A budget that cuts the top rate of tax from 50p to 45p, raises the personal allowance next year from 8,105 to 9,205 and reduces the main rate of corporation to 24% from April, 22% in two years, and with an ambition of 20%, can't be all bad.

Along the way, George Osborne stemmed the self-inflicted wound of removing child benefit from higher rate taxpayers. Instead, households will only start to lose the benefit when there is an earner on 50,000 and it will be progressively but not suddenly withdrawn up to 60,000, after which it will stop. A messy but probably politically effective solution.

The economics of the budget were straightforward enough; this mornings's disappointing public finances destroyed hopes of a big undershoot in borrowing, and of any giveaway. The Office for Budget Responsibility's 2011-12 number came down only fractionally, from 127 billion to 126 billion.

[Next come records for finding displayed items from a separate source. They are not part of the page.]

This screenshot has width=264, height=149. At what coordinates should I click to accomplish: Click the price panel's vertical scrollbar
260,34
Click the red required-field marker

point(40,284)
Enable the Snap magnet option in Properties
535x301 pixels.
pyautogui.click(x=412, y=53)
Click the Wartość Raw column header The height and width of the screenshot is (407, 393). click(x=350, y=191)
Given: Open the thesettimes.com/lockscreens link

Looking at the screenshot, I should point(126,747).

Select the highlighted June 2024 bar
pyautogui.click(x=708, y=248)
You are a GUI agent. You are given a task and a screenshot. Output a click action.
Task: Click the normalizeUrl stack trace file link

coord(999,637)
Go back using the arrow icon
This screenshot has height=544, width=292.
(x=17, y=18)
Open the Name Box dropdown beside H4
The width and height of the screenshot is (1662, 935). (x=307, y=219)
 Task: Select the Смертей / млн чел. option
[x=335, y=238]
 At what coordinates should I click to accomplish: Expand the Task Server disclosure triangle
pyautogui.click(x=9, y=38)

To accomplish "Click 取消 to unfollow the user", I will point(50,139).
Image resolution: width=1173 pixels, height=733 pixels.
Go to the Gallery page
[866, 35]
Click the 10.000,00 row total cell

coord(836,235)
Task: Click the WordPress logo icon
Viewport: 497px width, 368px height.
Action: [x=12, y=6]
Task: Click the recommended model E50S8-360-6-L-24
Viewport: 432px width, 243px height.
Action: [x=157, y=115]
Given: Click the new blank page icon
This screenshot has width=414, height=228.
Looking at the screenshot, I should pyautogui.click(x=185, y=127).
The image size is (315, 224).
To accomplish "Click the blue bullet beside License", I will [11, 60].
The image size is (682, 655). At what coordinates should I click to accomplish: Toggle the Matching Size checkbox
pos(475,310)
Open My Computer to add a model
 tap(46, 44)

There was a similar small change in the OBR's growth forecast, up from 0.7% to 0.8% this year. In general, though, it remains a story of jam tomorrow - 2% growth in 2013, 2,7% in 2014 - low inflation, which will help restore real income growth and thus consumer spending, is key to this.

Was it a tax reforming budget? Not in the 1888 Nigel Lawson sense. Indeed not in many senses. It appeared too detailed and micro for that. Were there any surprises? If there were, they were all in the small print. Did it do enough at this stage of the parliament? Probably.